The LA Times has a good article discussing recent findings about whether coffee is good or bad for our health.
Definitive proof that coffee is good for the blood vessels is unlikely to emerge anytime soon, Hemmen says. Such studies would need to randomly select people to drink either a lot of coffee or a little coffee, and then researchers would have to closely monitor their coffee intake and health for decades.
What we currently have is circumstantial evidence, in other words, evidence of correlation only. Such evidence is not definitive for a number of reasons, including:
- The studies examined certain subgroups of the population, which makes generalizing to the whole population a bit of a stretch. For example, the 2008 Finnish study concerned male smokers who drink 8 or more cups a day compared to those who don't drink at all. How comfortable are you that this result applies to the larger population?

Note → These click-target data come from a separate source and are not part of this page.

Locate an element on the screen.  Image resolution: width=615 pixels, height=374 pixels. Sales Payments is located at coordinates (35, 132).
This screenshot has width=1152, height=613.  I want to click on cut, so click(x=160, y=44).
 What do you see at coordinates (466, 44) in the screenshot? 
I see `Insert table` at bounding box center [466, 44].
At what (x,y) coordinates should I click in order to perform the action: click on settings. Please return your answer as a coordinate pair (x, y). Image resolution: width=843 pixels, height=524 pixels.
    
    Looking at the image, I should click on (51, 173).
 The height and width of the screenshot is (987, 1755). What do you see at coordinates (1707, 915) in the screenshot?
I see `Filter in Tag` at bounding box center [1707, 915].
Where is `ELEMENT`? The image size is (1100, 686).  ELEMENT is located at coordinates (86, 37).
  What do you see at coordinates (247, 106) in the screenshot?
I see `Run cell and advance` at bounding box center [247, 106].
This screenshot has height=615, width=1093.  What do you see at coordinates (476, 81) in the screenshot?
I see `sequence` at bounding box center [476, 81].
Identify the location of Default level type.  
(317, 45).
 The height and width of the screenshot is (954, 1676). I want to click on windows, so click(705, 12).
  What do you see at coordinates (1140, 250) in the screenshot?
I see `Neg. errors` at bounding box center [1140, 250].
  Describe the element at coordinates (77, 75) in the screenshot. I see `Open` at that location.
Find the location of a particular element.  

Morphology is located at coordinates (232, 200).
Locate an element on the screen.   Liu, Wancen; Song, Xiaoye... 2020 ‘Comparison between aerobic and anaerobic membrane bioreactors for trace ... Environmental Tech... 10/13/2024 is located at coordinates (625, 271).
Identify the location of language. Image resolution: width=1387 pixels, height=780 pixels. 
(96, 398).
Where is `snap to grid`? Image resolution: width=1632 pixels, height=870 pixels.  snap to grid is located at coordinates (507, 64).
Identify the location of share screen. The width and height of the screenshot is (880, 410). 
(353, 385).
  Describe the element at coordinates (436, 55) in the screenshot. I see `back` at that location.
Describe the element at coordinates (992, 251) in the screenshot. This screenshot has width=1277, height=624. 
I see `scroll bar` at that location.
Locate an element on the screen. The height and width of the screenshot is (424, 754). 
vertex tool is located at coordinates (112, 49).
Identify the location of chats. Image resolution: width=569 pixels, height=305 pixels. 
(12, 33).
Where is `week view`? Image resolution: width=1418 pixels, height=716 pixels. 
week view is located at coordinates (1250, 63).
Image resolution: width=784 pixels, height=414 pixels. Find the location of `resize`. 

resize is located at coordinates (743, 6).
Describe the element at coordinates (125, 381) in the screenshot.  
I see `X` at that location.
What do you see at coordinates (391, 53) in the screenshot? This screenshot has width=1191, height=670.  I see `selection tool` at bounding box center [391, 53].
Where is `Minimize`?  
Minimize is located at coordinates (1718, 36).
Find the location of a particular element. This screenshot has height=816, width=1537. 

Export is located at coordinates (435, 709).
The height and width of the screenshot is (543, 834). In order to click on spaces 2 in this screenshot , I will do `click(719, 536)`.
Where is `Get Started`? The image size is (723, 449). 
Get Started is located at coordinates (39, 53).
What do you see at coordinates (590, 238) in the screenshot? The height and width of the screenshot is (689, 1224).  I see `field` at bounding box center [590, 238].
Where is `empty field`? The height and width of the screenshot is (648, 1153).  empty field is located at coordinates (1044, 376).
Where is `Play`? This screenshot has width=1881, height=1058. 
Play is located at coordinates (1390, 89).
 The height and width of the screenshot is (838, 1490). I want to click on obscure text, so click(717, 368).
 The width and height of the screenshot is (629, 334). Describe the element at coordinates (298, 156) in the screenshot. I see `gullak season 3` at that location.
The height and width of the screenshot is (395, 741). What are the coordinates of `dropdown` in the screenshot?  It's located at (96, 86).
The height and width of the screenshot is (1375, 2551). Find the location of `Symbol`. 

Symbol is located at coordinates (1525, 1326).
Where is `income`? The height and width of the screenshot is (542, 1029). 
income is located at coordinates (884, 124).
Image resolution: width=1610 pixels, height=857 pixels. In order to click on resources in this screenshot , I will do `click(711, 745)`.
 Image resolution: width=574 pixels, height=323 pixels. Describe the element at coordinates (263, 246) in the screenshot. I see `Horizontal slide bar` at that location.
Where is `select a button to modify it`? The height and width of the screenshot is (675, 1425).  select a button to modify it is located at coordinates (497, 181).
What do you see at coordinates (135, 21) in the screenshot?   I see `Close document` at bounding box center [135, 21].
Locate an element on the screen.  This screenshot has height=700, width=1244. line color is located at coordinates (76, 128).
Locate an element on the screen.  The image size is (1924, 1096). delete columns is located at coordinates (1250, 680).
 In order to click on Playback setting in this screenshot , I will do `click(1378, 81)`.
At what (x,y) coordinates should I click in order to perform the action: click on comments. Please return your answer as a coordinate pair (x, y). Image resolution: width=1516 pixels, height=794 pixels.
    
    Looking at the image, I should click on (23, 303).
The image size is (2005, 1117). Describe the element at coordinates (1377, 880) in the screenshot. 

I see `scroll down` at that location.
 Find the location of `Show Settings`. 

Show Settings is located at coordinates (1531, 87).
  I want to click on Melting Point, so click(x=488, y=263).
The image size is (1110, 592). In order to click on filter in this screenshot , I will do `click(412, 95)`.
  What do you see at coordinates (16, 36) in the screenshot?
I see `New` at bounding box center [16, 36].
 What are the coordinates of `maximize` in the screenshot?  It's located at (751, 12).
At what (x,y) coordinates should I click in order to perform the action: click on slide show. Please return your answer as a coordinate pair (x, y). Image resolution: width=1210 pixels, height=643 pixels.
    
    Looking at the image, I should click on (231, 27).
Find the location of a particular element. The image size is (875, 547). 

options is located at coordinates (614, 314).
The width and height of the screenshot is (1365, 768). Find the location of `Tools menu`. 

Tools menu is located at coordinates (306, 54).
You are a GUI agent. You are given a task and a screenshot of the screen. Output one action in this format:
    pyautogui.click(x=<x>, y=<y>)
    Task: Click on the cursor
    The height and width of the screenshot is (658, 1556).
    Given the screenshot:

- Multiple studies with roughly similar findings do help increase our confidence in the result but having many studies does not mean that all relevant segments of the population have been covered, nor should we treat every study with equal weight. The Times did great to give us some details of each study, such as the sample size and the composition of the population under study.
- The data comes from "observational studies", meaning that people choose to drink whatever amount they choose. The challenge with this type of study is that we cannot eliminate the possibility that coffee drinkers tend to be more health conscious, and therefore, it's not the coffee that is doing the magic but other unobserved traits. Now, you may not agree that this correlation is plausible but you also can't claim it is not possible. As the article points out, research does show that there are differences in behavior between coffee drinkers and non-drinkers.
As one of the interviewees explained: "[The observed benefits] may be due to some other factors we haven't even taken into consideration." The reason why a randomized experiment, in which people are randomly assigned to drink either more or less coffee, is more reliable is that random selection ensures that if some unknown factor is affecting the results, it affects the results of both test groups evenly, not biasing the relative results.
Given the nature of these results, the Times does well not to hyperventilate, telling readers that "Such studies reveal that coffee isn't harmful, as once thought, and might even be beneficial."